Suatu niat yang ikhlas untuk melaksanakan apa-apa yang telah diperintahkan Allah SWT berarti pada saat diri kita melaksanakan itu semua yang ada hanyalah kesucian dan kemurnian untuk melaksanakan dan memperoleh apa-apa yang ada di balik perintah Allah SWT. Hal ini dimungkinkan karena setiap apa yang diperintahkan oleh Allah SWT pasti untuk kepentingan diri kita sendiri (untuk kepentingan yang menerima dan menjalankan perintah) sehingga di balik perintah Allah SWT tidak akan pernah ada kekotoran apalagi kejahatan yang akan menimpa diri kita sepanjang perintah Allah SWT mampu kita laksanakan dengan baik dan benar. 

 

Kelima, Ikhlas artinya khusus tertentu, sebagaimana termaktub dalam surat Al Baqarah (2) ayat 94 berikut ini: “Katakanlah: "Jika kamu (menganggap bahwa) kampung akhirat (surga) itu khusus untukmu di sisi Allah, bukan untuk orang lain, Maka inginilah[75] kematian(mu), jika kamu memang benar.”

 

[75] Maksudnya: mintalah agar kamu dimatikan sekarang juga.

 

Niat yang ikhlas di dalam melaksanakan suatu perintah yang telah diperintahkan oleh Allah SWT berarti kita melaksanakan sesuatu yang bersifat khusus tertentu, dalam hal ini untuk kepentingan diri kita sendiri yang dilandasi karena Allah SWT semata.

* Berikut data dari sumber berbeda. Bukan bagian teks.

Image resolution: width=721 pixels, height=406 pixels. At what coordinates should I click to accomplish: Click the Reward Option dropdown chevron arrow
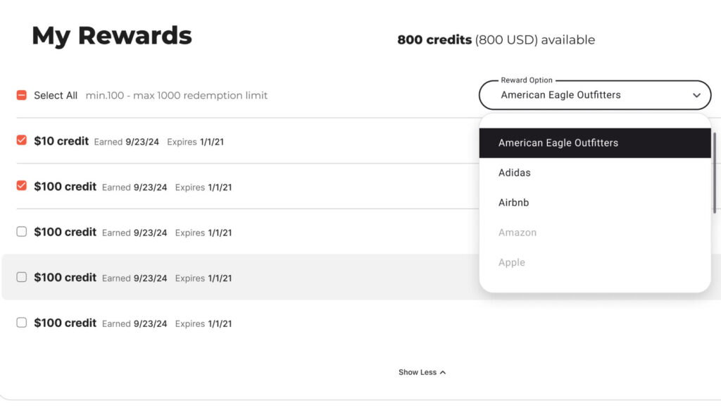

Contohnya, jika kita ikhlas melaksanakan Puasa yang telah diperintahkan oleh Allah SWT berarti puasa yang kita laksanakan bersifat Khususyaitu untuk kepentingan diri kita semata sehingga orang lain tidak akan mungkin memperoleh hasil dari puasa yang kita laksanakan. 

 

Keenam. Ikhlas artinya suci daripada selain Allah SWT, sebagaimana termaktub dalam  surat Ash Shaaffat (37) ayat 160-161 berikut ini: “kecuali hamba-hamba Allah[1292] yang dibersihkan dari (dosa). Maka Sesungguhnya kamu dan apa-apa yang kamu sembah itu.”

 

[1292] Yang dimaksud hamba Allah di sini ialah golongan jin yang beriman.

 

Niat yang ikhlas untuk melaksanakan perintah Allah SWT berarti saat diri kita melaksanakan perintah tidak ada pengaruh lain dari selain Allah SWT atau kita tidak pernah melaksanakan perintah karena selain Allah SWT. Jika sampai kita melaksanakan perintah karena ada tujuan lain, atau karena ada perintah dari yang lain, atau karena ingin mendapatkan sesuatu yang lain di luar apa yang akan didapat  dari Allah SWT maka niat yang ikhlas belum kita lakukan.

 

Itulah enam buah arti dari niat yang ikhlas, yang harus kita ketahui, yang harus kita laksanakan, yang harus kita tunjukkan kepada Allah SWT dengan sebaik mungkin, jika kita ingin merasakan secara langsung apa yang dinamakan dengan kenikmatan bertuhankan kepada Allah SWT melalui ibadah puasa yang kita laksanakan. Sekarang, apakah niat yang ikhlas hanya sebatas dipergunakan saat melaksanakan puasa? Niat yang ikhlas tidak hanya dipergunakan saat diri kita melasakanakan puasa saja, akan tetapi niat yang ikhlas harus dipergunakan di saat diri kita melaksanakan tugas sebagai khalifah di muka bumi. Semoga kita mampu menjadi orang yang selalu niat ikhlas kepada Allah SWT kapanpun dan dimanapun.